Leahy, 55, will be based at Clayton Dubilier’s London office, the firm said in a statement yesterday. He left Tesco, the U.K.’s biggest retailer, in March after a 32-year career at the Cheshunt, England-based company.
Private-equity firms routinely use former executives of large companies to provide advice to companies they own by sitting on boards or consulting with executives on operational matters. New York-based Clayton Dubilier counts former General Electric Co. CEO Jack Welch among its advisers. Stuart Rose, the former CEO of U.K. clothing retailer Marks & Spencer Group Plc, became an adviser to Bridgepoint Capital Ltd. last year.
Tesco more than quadrupled sales and profit during the 14 years that Leahy ran the company. Under his leadership, the supermarket company entered Japan, Malaysia, Thailand, South Korea and the U.S., increasing the proportion of sales from outside the U.K. to about a third from 6 percent when he took control.

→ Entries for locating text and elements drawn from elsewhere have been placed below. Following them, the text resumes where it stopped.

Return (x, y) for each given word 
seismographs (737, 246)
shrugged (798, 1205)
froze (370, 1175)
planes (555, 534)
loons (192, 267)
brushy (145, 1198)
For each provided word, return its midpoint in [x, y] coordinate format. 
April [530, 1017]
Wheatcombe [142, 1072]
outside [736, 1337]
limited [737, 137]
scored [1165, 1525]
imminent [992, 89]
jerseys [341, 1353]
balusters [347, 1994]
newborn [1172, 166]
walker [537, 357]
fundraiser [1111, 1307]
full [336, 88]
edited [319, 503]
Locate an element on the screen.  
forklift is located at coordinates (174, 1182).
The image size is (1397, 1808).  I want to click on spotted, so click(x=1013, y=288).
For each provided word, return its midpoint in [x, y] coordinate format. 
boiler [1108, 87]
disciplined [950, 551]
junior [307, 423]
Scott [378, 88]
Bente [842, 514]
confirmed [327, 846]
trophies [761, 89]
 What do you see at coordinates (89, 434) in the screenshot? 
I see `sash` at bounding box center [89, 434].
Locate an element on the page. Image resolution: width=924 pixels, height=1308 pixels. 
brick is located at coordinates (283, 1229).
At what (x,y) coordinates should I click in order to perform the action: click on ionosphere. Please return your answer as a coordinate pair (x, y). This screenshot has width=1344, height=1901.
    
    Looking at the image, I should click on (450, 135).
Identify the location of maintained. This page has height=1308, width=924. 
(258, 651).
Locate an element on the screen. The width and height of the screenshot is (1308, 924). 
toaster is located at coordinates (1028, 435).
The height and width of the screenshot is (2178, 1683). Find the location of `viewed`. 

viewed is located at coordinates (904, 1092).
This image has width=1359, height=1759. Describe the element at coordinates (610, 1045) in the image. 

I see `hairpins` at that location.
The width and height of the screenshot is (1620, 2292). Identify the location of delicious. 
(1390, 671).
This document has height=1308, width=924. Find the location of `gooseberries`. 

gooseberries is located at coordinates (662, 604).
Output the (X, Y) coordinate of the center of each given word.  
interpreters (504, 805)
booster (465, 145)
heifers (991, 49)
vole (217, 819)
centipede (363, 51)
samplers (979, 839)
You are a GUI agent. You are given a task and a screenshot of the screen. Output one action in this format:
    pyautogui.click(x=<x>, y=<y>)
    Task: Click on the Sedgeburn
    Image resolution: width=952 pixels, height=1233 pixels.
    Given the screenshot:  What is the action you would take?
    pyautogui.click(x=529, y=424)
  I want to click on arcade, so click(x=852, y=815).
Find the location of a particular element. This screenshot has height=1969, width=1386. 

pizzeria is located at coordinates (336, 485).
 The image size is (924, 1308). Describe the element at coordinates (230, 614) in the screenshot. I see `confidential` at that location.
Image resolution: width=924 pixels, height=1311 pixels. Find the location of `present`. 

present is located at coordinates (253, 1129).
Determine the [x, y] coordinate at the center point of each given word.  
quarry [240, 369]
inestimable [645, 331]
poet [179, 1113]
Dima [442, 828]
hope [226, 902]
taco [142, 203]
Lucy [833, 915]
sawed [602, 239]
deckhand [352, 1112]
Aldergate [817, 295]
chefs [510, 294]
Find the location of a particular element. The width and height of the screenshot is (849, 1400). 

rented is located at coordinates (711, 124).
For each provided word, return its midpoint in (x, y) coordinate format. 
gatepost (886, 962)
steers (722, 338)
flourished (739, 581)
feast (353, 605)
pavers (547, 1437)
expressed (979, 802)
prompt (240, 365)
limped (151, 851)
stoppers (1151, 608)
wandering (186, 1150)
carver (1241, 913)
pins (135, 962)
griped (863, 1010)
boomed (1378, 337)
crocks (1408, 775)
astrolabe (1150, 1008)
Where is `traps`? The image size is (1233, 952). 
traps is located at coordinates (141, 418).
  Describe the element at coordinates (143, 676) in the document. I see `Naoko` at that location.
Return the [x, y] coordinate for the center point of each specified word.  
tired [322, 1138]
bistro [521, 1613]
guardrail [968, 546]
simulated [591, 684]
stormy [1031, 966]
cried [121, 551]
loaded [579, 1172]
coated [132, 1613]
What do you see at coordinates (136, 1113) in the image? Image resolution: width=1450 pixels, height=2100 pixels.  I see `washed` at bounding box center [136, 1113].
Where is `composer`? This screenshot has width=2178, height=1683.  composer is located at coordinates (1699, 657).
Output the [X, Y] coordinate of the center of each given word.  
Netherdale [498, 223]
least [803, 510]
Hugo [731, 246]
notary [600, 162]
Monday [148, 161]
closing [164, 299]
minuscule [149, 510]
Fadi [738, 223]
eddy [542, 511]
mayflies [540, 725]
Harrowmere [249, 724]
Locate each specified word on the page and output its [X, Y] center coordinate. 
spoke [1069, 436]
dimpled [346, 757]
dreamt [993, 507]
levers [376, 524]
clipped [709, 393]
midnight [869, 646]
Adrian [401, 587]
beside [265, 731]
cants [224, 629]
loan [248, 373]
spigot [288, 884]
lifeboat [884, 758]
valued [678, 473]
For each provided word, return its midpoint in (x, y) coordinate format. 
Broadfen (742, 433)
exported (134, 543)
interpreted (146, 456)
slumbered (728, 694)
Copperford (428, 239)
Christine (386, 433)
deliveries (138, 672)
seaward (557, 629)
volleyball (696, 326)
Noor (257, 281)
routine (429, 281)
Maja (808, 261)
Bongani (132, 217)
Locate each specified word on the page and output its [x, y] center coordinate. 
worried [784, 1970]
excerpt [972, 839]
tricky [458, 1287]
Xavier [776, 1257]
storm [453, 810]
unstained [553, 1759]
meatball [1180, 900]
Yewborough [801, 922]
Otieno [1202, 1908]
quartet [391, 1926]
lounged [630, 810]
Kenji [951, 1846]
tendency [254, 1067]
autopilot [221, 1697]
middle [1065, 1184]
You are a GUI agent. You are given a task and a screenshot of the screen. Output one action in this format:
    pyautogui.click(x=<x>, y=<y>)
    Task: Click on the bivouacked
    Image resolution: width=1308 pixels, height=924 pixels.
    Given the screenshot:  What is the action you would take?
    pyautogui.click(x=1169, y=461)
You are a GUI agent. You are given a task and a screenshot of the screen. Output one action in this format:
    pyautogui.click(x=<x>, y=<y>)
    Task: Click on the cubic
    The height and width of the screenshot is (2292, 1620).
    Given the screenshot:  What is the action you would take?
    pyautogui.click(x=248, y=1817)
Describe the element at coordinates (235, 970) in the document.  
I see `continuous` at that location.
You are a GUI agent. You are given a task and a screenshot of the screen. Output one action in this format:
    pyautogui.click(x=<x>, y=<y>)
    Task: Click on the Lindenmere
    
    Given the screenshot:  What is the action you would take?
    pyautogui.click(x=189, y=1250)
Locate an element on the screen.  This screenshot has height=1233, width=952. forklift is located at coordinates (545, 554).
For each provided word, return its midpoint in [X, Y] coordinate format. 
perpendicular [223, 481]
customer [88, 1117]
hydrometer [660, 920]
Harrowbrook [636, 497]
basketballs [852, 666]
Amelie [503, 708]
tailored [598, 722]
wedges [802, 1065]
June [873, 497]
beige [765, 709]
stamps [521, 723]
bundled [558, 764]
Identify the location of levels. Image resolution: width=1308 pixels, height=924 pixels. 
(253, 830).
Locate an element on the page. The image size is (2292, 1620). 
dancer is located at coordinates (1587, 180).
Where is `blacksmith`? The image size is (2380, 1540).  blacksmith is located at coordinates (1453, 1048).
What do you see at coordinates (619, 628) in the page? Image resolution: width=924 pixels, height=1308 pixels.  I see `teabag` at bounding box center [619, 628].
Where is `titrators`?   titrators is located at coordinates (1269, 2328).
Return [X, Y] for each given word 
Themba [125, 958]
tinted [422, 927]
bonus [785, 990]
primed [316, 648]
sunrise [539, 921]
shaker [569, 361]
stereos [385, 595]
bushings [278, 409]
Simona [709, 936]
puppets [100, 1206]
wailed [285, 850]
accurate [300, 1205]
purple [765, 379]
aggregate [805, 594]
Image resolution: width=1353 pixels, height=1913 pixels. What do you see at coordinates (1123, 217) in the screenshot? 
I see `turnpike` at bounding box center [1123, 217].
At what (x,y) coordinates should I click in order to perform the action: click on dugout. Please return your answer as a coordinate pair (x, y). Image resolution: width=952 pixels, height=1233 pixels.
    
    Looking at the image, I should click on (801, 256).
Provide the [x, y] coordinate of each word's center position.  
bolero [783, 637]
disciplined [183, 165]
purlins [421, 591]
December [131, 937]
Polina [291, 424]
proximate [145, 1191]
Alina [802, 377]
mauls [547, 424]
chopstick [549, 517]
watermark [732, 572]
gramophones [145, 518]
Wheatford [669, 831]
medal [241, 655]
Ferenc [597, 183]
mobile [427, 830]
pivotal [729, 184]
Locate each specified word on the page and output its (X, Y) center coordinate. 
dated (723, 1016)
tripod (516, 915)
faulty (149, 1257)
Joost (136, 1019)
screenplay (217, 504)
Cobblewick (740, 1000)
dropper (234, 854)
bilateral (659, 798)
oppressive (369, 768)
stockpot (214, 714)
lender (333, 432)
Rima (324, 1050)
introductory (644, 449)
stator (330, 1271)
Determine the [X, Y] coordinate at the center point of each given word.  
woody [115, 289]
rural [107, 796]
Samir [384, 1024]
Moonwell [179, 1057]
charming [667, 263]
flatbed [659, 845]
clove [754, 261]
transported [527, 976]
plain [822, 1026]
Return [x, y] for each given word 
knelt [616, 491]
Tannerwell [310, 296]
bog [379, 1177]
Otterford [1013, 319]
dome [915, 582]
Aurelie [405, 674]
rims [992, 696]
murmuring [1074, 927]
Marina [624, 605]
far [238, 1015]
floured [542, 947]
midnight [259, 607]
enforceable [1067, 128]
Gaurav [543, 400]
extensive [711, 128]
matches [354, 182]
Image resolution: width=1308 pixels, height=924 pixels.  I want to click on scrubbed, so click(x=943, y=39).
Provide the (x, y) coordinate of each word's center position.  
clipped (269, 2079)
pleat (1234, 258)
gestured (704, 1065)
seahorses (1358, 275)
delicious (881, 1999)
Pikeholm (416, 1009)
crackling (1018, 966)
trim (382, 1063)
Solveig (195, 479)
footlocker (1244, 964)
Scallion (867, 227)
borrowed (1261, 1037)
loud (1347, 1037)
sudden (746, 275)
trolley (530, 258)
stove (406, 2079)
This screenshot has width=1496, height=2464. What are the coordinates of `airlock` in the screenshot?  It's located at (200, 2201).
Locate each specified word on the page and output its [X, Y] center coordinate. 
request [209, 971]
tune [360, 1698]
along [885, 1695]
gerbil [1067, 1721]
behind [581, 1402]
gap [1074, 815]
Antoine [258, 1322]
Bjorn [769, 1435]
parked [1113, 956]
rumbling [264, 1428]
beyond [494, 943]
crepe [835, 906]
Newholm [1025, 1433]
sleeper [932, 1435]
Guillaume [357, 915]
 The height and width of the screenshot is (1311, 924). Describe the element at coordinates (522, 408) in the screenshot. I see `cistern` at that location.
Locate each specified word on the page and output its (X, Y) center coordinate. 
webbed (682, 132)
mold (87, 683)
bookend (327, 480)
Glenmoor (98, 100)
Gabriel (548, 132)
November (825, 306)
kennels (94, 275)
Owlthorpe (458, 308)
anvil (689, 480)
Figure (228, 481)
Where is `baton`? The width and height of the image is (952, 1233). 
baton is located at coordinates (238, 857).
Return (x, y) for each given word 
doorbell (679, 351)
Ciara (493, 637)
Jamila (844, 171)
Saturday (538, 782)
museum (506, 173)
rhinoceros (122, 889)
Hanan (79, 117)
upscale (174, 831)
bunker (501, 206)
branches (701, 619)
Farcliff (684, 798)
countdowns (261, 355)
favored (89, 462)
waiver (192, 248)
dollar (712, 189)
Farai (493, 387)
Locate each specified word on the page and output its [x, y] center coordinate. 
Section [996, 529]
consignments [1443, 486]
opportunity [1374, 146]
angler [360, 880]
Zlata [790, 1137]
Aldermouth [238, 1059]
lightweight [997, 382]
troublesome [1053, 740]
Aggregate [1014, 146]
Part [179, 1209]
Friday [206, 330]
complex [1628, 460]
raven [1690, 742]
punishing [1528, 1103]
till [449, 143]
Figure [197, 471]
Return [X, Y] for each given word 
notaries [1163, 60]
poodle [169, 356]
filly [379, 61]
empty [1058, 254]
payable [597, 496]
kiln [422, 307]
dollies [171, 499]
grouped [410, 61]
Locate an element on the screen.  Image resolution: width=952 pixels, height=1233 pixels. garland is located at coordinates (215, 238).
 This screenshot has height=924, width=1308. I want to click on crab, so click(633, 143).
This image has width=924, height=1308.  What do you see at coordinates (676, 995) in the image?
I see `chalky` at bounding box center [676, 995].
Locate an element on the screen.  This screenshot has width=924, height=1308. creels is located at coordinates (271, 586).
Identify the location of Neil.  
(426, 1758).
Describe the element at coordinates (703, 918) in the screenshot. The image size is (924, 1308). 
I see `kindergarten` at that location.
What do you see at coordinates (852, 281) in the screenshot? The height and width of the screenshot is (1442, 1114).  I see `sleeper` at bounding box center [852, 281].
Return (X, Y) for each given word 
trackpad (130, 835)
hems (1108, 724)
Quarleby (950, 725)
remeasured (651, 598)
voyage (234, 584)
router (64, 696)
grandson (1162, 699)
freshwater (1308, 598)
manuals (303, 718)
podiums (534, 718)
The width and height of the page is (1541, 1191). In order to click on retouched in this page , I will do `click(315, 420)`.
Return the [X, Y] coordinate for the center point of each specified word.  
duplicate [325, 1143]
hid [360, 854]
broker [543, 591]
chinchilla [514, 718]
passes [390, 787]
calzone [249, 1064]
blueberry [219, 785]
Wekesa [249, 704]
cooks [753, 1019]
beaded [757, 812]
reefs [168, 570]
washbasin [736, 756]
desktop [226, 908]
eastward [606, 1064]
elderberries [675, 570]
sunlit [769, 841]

Leahy was succeeded as Tesco CEO by Phil Clarke, who had headed the company’s operations in Asia and Europe.
Private-equity firms are hiring executives from industry as they seek to invest some of the $470 billion of capital they raised before the credit crisis. They have led $147 billion of takeovers this year, up from $79 billion in the same period a year earlier, according to data compiled by Bloomberg.
Clayton Dubilier’s investments include U.S. Foodservice, the second-largest U.S. food-service distributor, which it bought with Kohlberg Kravis Roberts & Co. from Royal Ahold NV in 2007.